The ancients used a simple device for keeping track of the proper names of the hours and days in relation to the planet gods. They used a seven-sided figure, with each vertex marked with a planet’s name in the proper order. Archaeologists found one of these wheels drawn as graffiti on a wall when they excavated Pompeii. It looks something like this:
Even after Constantine’s edict about Sunday, it took another generation or two for the seven-day week to catch on throughout the empire. The 24-hour system took longer, having to wait until the invention of the mechanical clock in the Middle Ages by monks anxious to observe with precision their canonical hours. Before this, people marked the passage of time during the night by using the stars and during the day either by eyeballing the sun or by listening to public announcements of the time. For instance, the Roman military had callers watching the position of the sun to announce the changing of the guard at the third hour of the morning (tertia hora), at the sixth of midday (sexta hora), and at the ninth of the afternoon (notia hora).

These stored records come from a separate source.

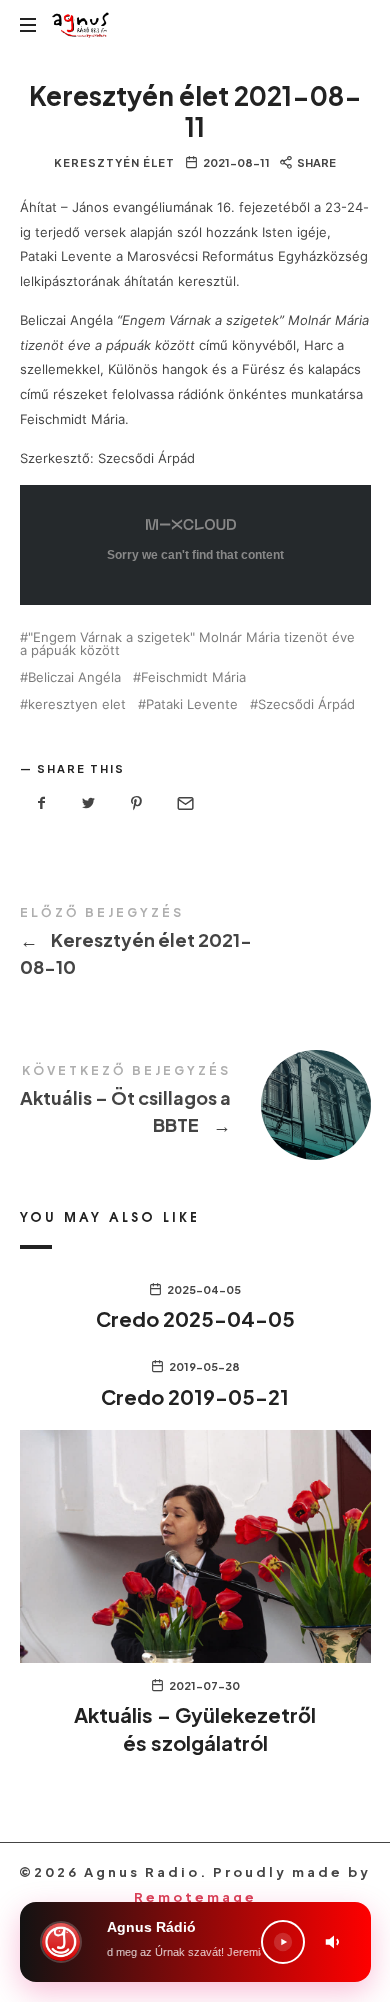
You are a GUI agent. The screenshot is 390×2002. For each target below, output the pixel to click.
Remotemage (195, 1897)
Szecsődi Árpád (306, 704)
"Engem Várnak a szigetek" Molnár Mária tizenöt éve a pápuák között (187, 644)
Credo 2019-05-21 (195, 1396)
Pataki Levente (192, 704)
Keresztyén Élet (114, 162)
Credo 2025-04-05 (195, 1318)
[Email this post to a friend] (184, 803)
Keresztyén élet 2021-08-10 (195, 945)
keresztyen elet (77, 704)
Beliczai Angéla (74, 677)
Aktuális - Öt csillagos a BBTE (195, 1103)
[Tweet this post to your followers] (89, 803)
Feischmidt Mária (193, 677)
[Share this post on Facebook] (42, 803)
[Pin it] (137, 803)
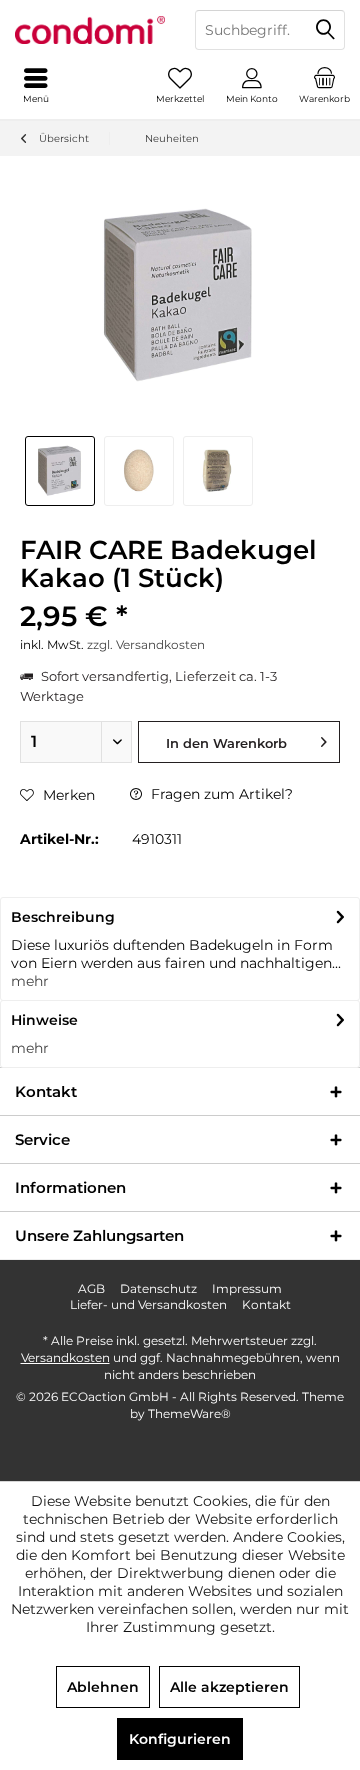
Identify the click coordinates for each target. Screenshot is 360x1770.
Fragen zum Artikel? (220, 794)
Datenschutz (158, 1288)
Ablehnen (103, 1687)
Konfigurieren (180, 1739)
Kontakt (266, 1304)
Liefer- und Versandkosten (148, 1304)
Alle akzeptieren (229, 1687)
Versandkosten (65, 1357)
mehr (30, 981)
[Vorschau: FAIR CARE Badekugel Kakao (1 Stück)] (60, 471)
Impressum (247, 1288)
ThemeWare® (189, 1413)
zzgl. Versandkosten (146, 644)
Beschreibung (63, 917)
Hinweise (44, 1020)
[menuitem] (324, 85)
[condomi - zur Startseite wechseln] (90, 30)
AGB (91, 1288)
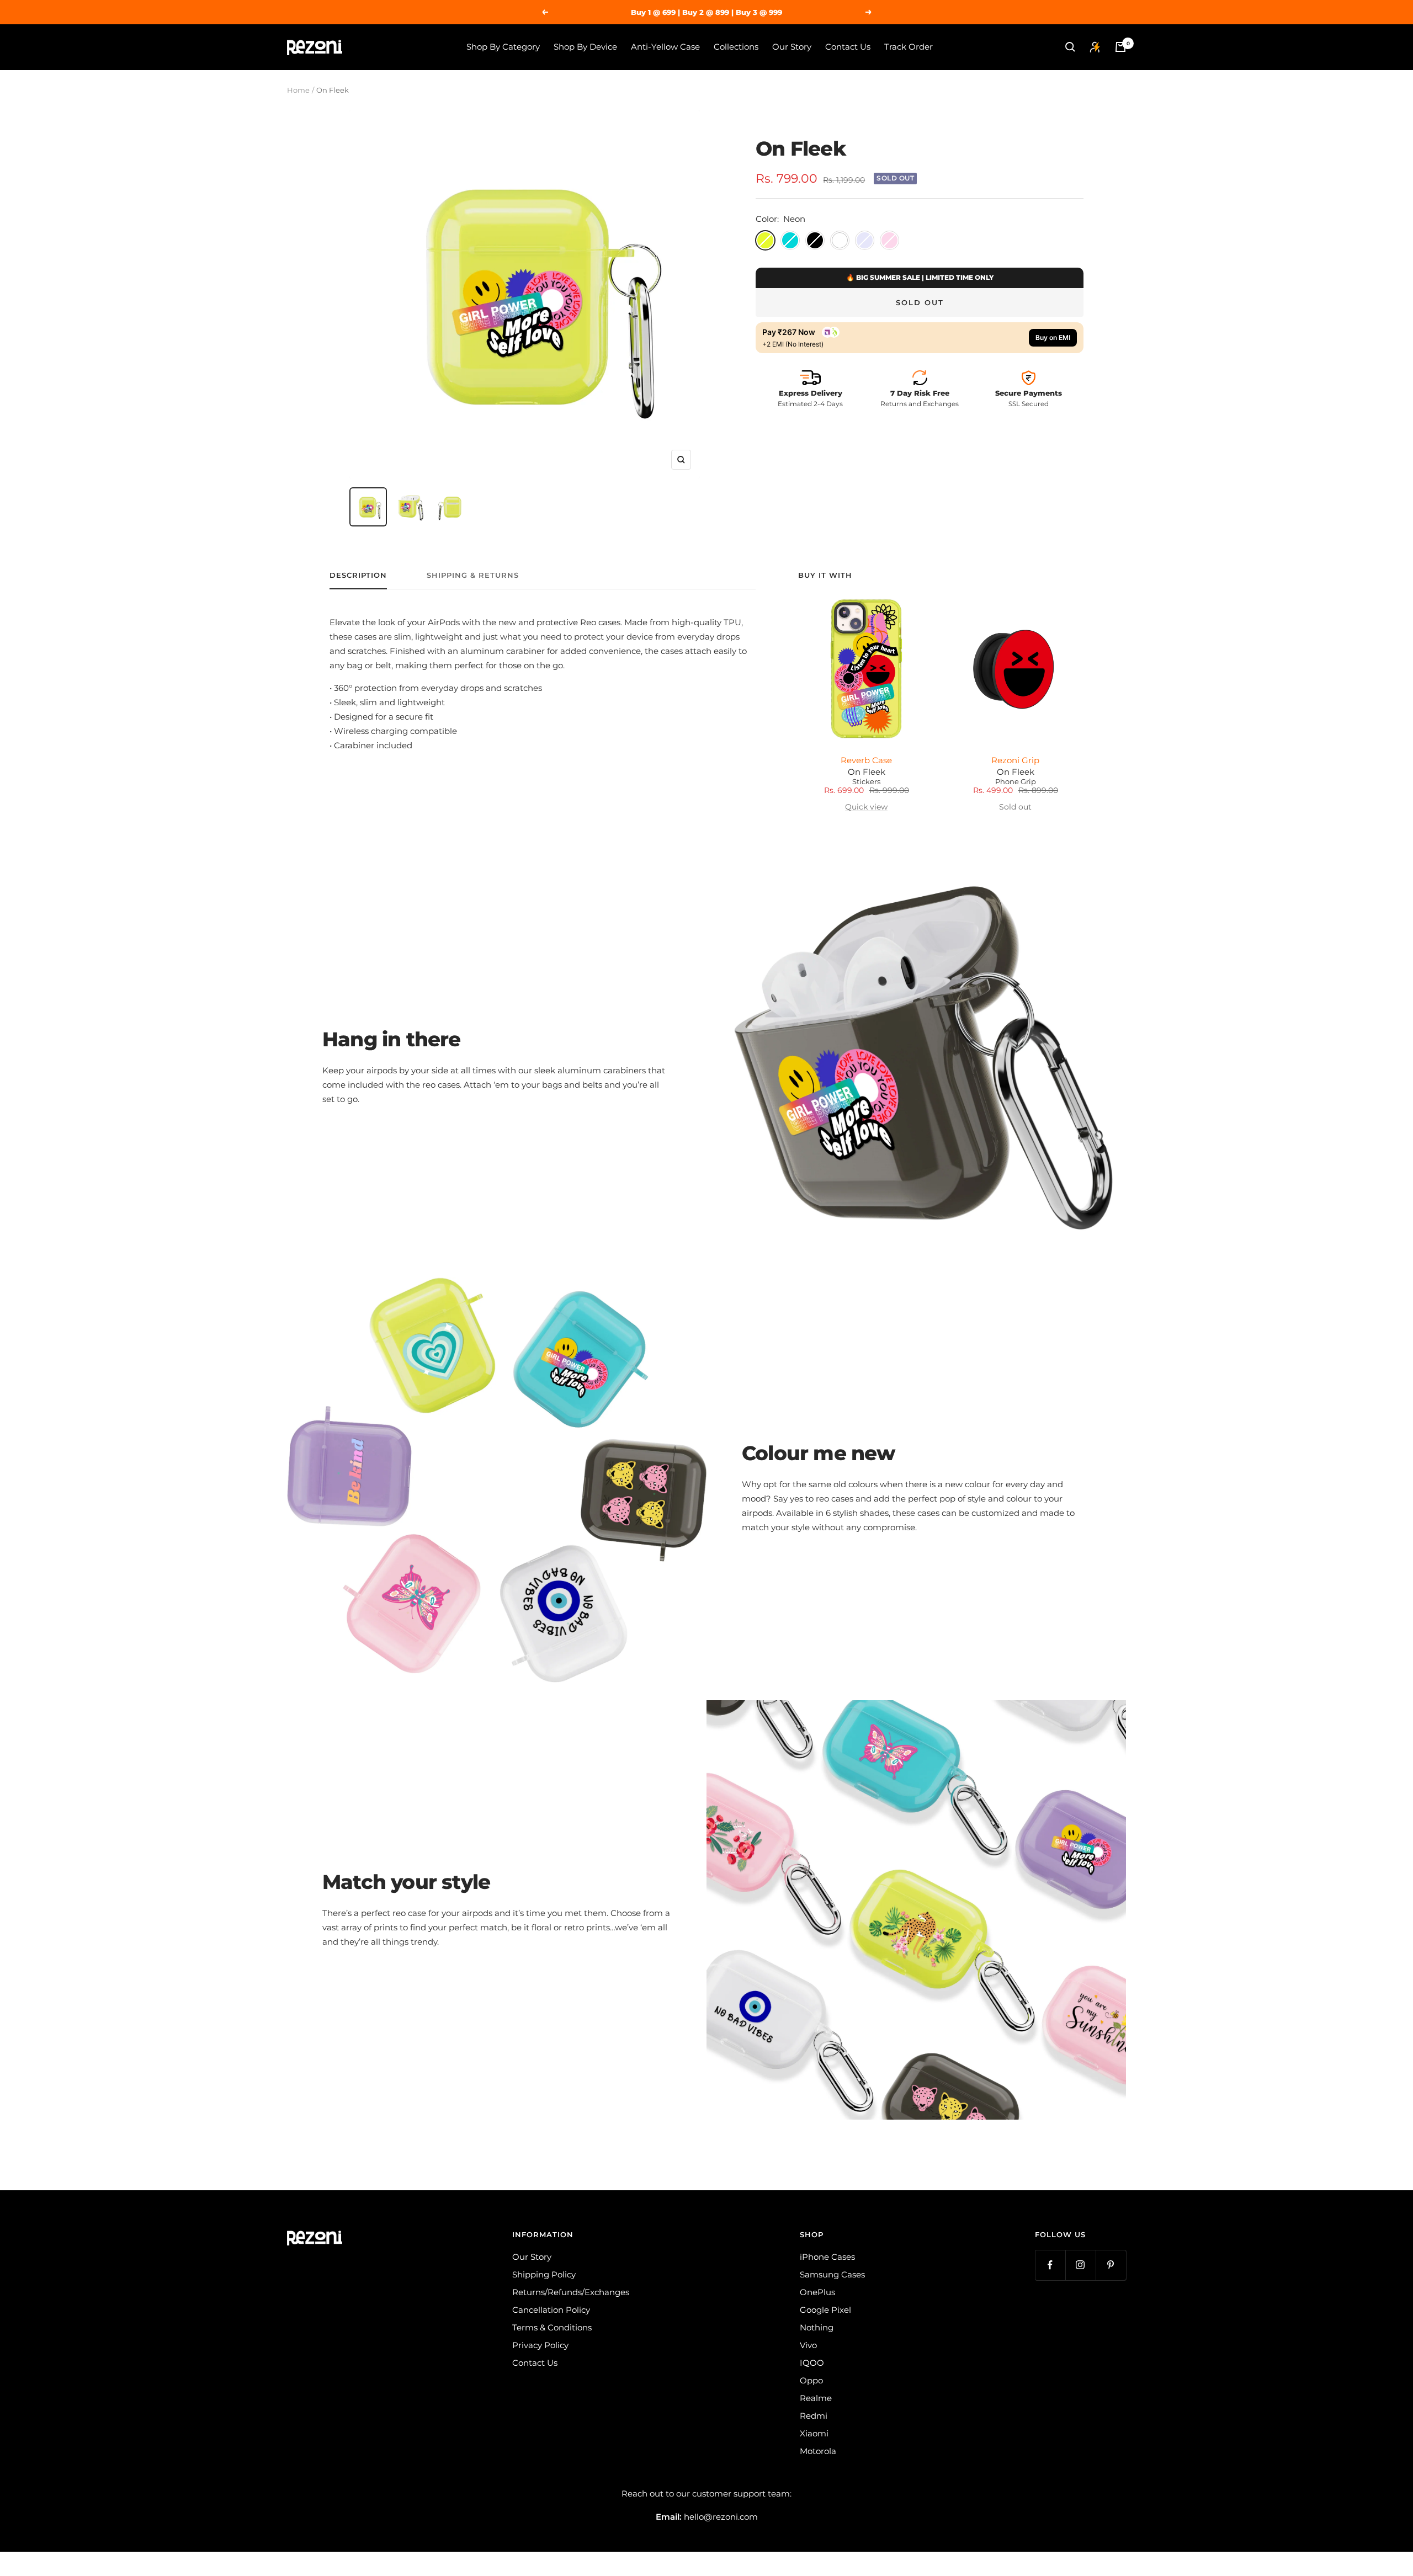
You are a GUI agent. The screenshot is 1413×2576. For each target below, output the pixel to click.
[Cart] (1120, 47)
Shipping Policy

In another example, Saxons in Britain divided their days according to the ocean’s tides--’morningtide’, ‘noontide’, and ‘eveningtide’. Saxons also gave us the English word day, which comes not from the Latin dies but the word in Saxon for ‘to burn’, during the hot days of summer. Hour is from Latin and Greek words meaning ‘season’. Originally it referred to the fact that the length of the daylight period varies according to the season.
> The second important calendar change introduced by Constantine was when to celebrate Easter, a matter not as easily resolved as the question of Sunday. The holiest day for Christians, Easter’s worship is complicated by the fact that Christ’s resurrection occurred during the Jewish Passover, which is dated according to the phases of the moon in the Jewish calendar. This means that the date for Passover--and Easter--drifts against the solar calendar, changing year to year. For early Christians this was a conundrum because they lacked the detailed astronomical know-how required to synchronize precisely the moon’s phases with the solar year.
This hardly stopped Christian time reckoners from trying. Indeed, even as science and knowledge from the ancient era began to fall away in these latter days, the question of when to celebrate Easter remained one of the few areas where scientific inquiry would survive during the great darkness to come. But this was still in the future. For Constantine the issue was not so much how to determine the date for Easter, but how to get the various factions of Christianity to agree to celebrate the Resurrection on the same day, even if technically this date was not exact. Politically this was crucial to establishing one state religion, with one set of rules.
The Easter question came to a head in what is today a quiet Turkish village famous as a lakeside respite for Turks weary of chaotic Istanbul, some 80 miles away. Known as Iznik, this village 1,700 years ago was a prosperous Hellenistic city called Nicaea, Greek for ‘victory’. This name appealed to Constantine, who styled himself ‘Constantinus Victor’. One historian writes, ‘The beautiful town lay on an eminence in the midst of a well-wooded flower-embellished country, with the clear bright waters of the Ascanian Lake at its foot.’ Says another, ‘The bright green of the chestnut woods in early summer stood out in the foreground; in the distance the snow-capped Olympus towered over its mountain ranges.’ It was here in 325 that Constantine convened the first major Christian council, which made the first concerted effort to solve the Easter problem and to come up with a unified date for its celebration.